Una revolución en las aulas
Ambas consideran que la IA puede transformar la forma de enseñar y de aprender. “Tiene el potencial de revolucionar la educación: puede personalizar el aprendizaje, adaptarse a los estilos individuales de los estudiantes y automatizar tareas administrativas para los docentes, permitiéndoles centrarse más en la interacción y el apoyo personalizado”, asegura Rocca.
“También podemos utilizarla para crear herramientas educativas más efectivas y estimulantes –completa Genta–. Sin embargo, siempre debemos recordar la importancia de la ética y la responsabilidad al integrar estas tecnologías en el aula”.
–¿Qué consejos darían a los docentes que están considerando incorporar la IA en sus clases?
–(AR) Primero, es crucial comprender la tecnología y sus aplicaciones educativas. Luego, experimentar y colaborar con otros docentes para descubrir cómo puede enriquecer el proceso. La formación continua y el diálogo son fundamentales.
–(ACG) Además, enfocarse en la ética y la responsabilidad. La IA no es solo una herramienta, sino un tema que puede transversalizarse en diversas áreas curriculares. También es esencial involucrar a los estudiantes en este proceso, fomentando su capacidad de discernimiento y pensamiento crítico.
Para Ana Clara Genta, la IA “ya es parte fundamental de nuestro presente y futuro, y como educadores, debemos estar preparados para guiar a las generaciones futuras en su comprensión y uso ético”. De allí la importancia de Humania y de cómo los docentes pueden acceder a los recursos.

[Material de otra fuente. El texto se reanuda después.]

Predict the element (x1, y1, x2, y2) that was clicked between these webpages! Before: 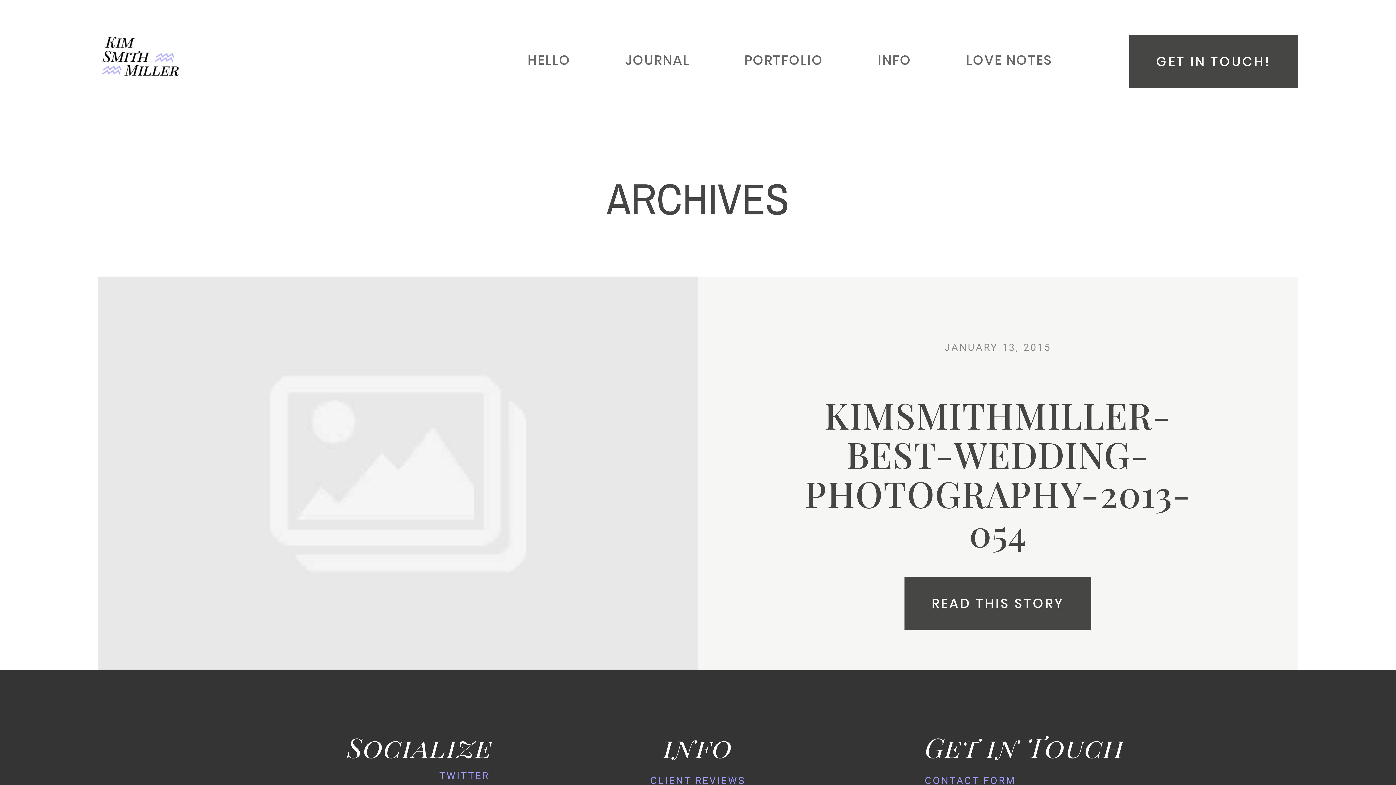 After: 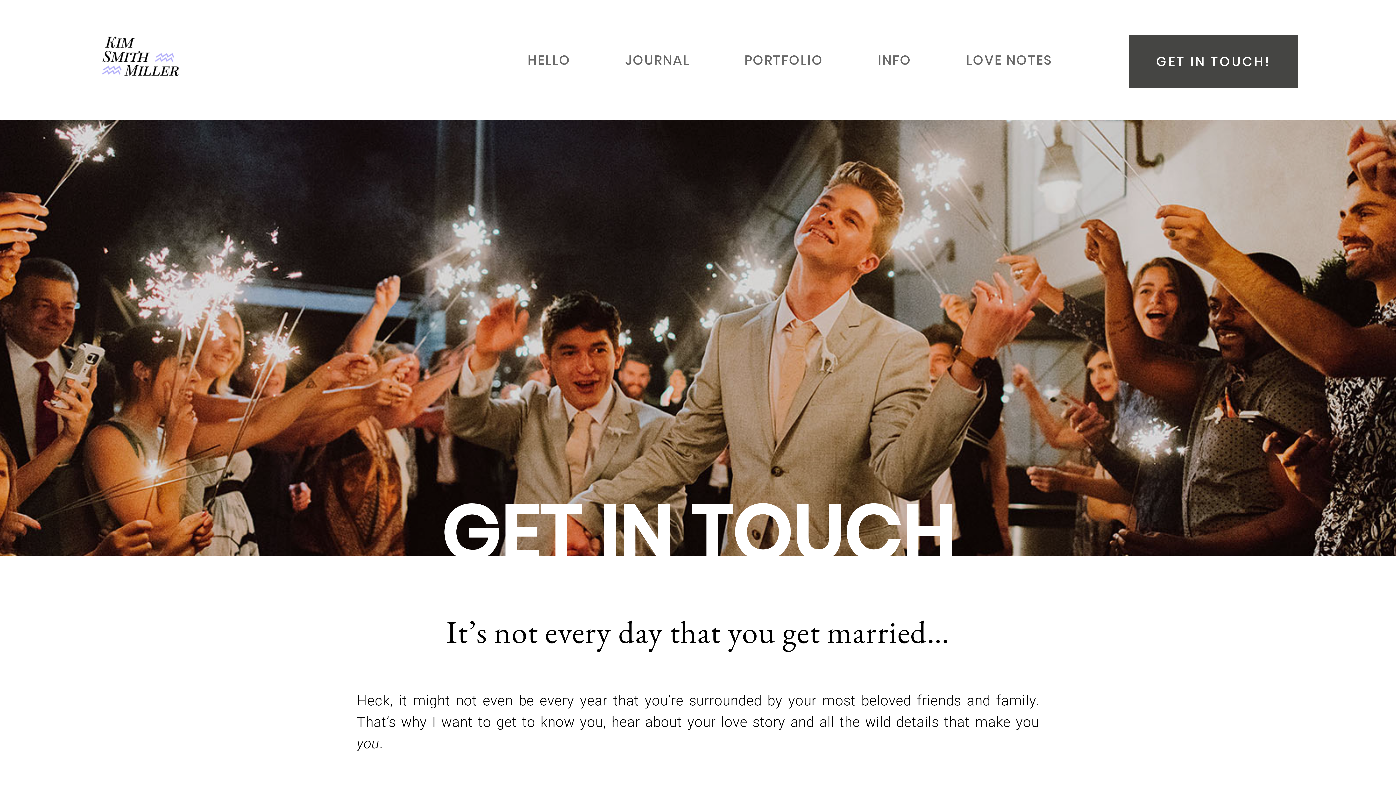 Action: bbox: (1129, 34, 1298, 88) label: GET IN TOUCH!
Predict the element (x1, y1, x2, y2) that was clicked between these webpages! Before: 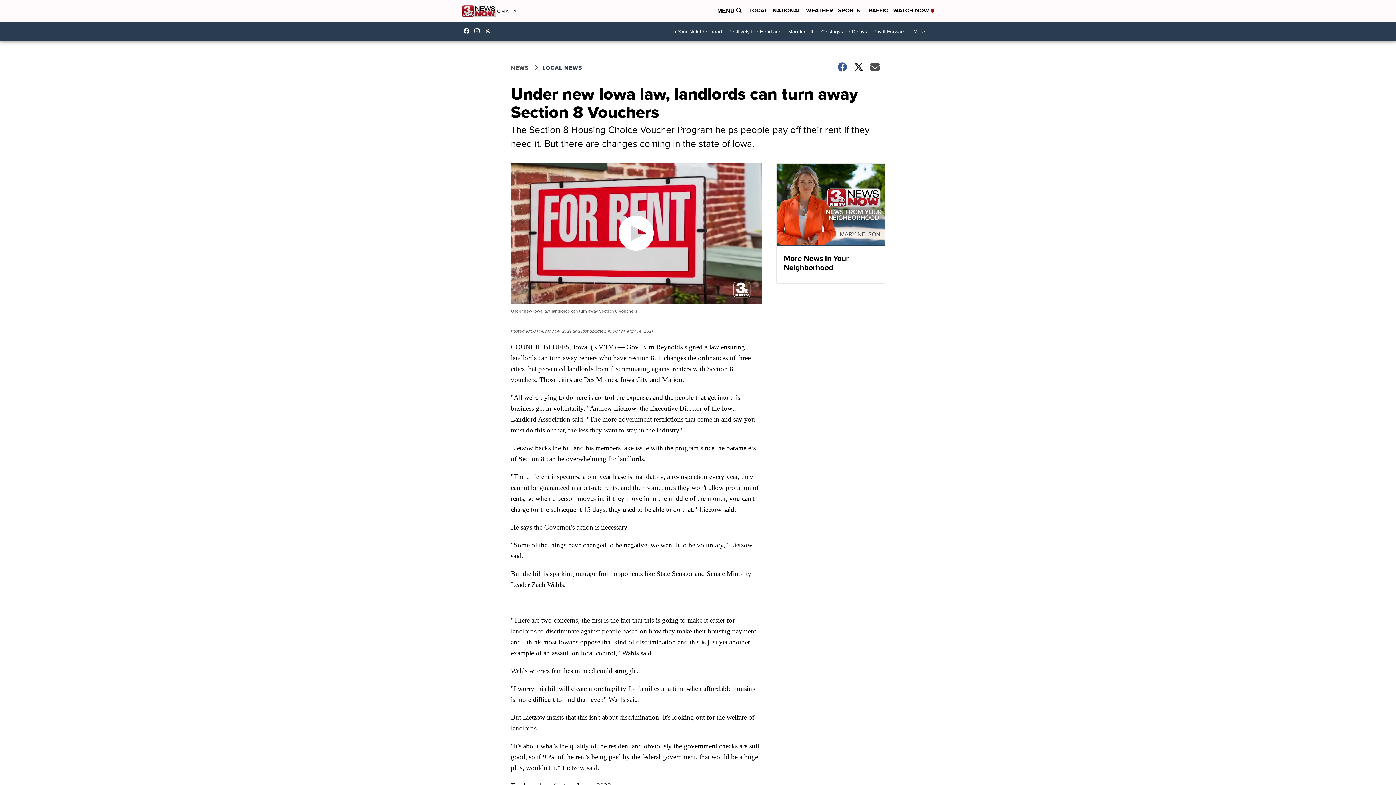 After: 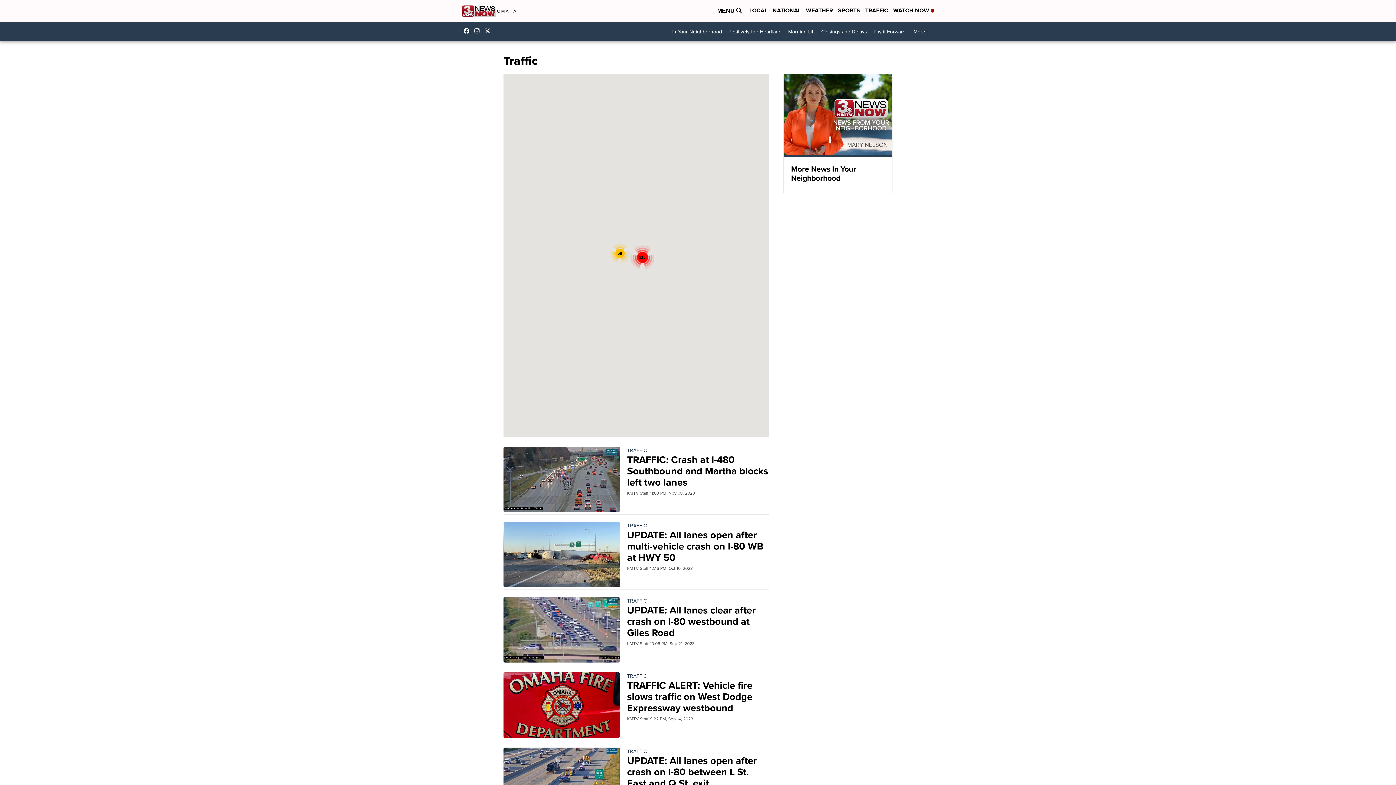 Action: label: TRAFFIC bbox: (865, 6, 888, 15)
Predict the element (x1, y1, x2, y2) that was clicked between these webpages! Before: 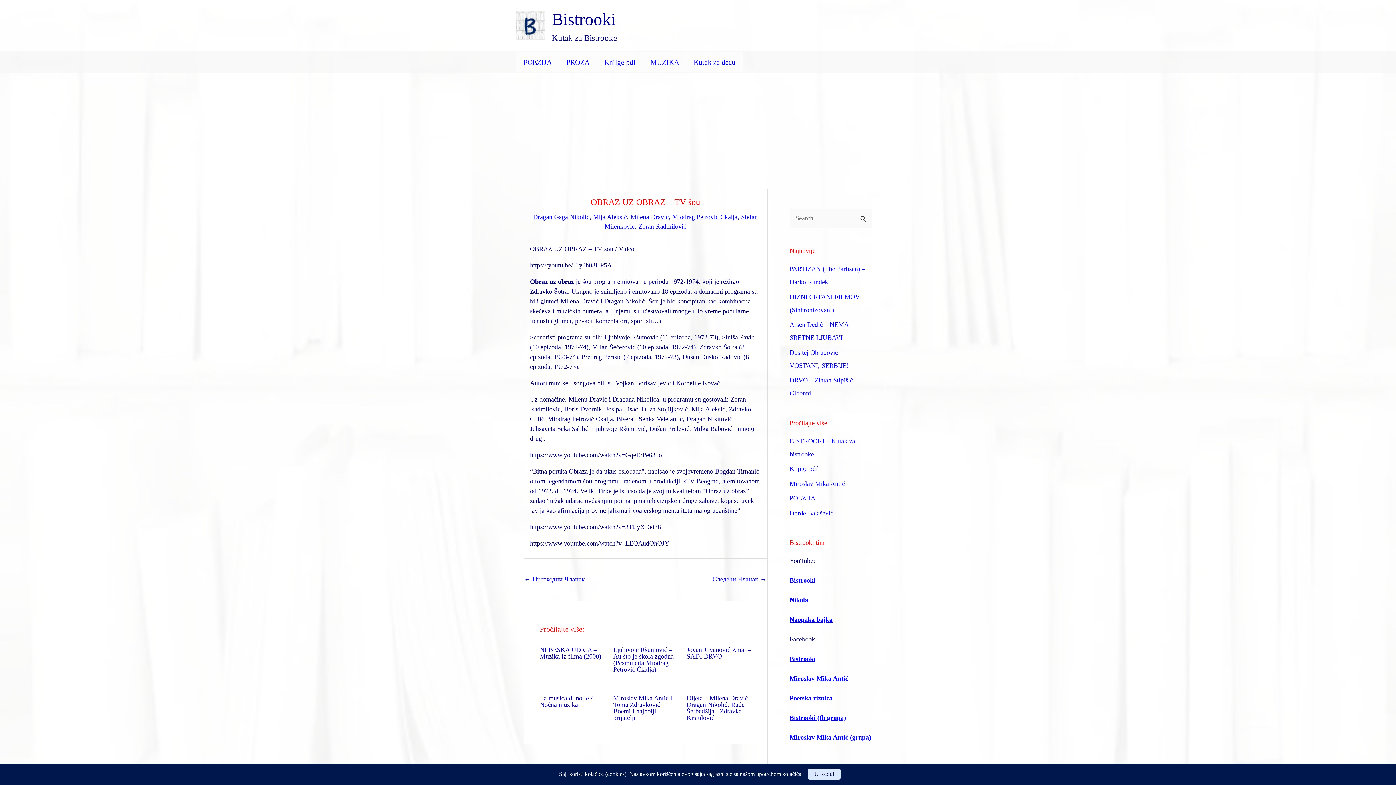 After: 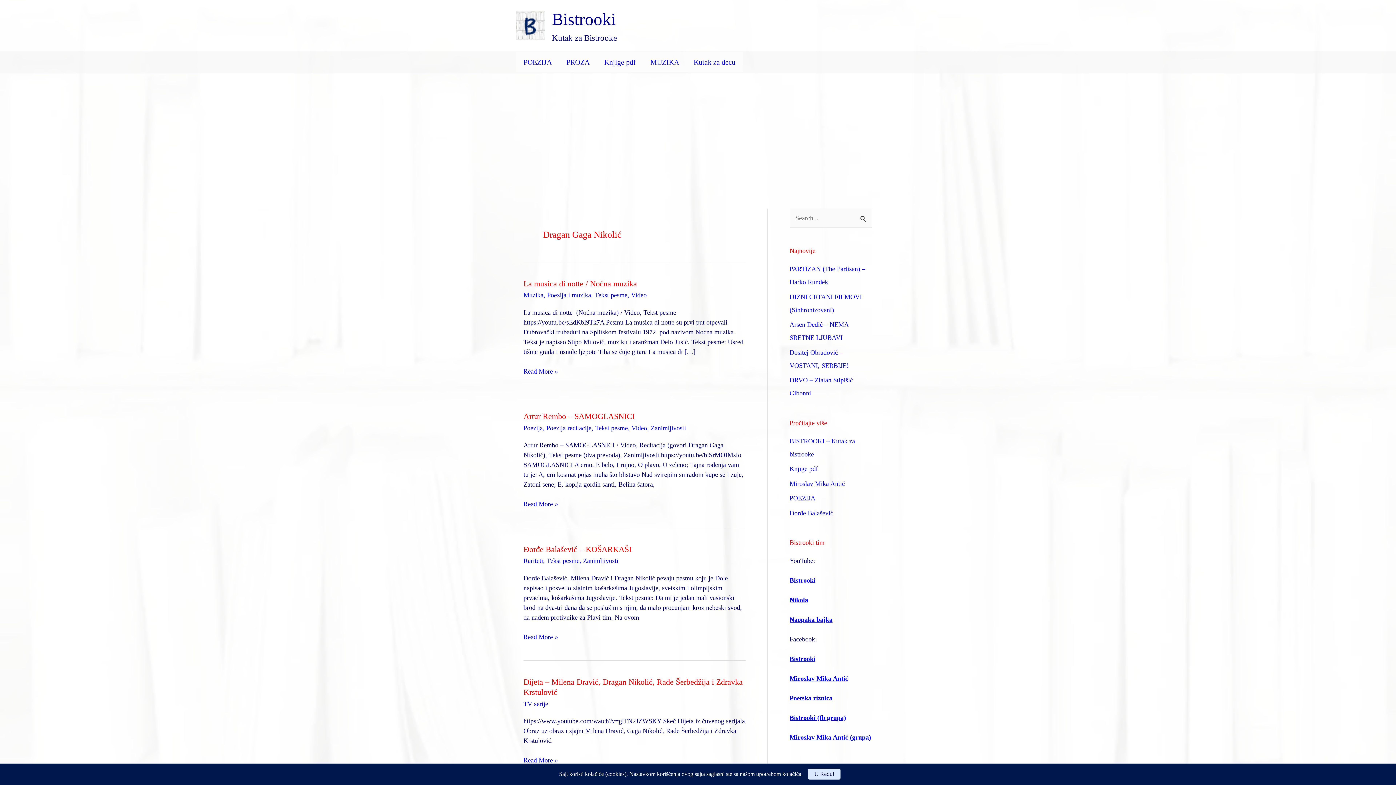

“Es un proyecto de aprendizaje que ofrece recursos y guías para docentes. Pueden acceder a itinerarios específicos sobre comprensión de la IA, machine learning, tecnologías conversacionales, ética y más”, agrega Andrea. Se pueden encontrar esos recursos en chicos.net/humania.
Una oportunidad
“La IA no solo es una herramienta, sino una oportunidad para mejorar nuestras vidas. En educación, puede transformar la forma en que enseñamos y aprendemos. Aprovechemos esta oportunidad de manera ética y responsable”, dice Genta a modo de mensaje final.
Para Rocca, es clave “ser creadores y no solo consumidores de tecnología. En el caso de la IA, esto implica comprenderla y despertar vocaciones para explorar y construir soluciones”.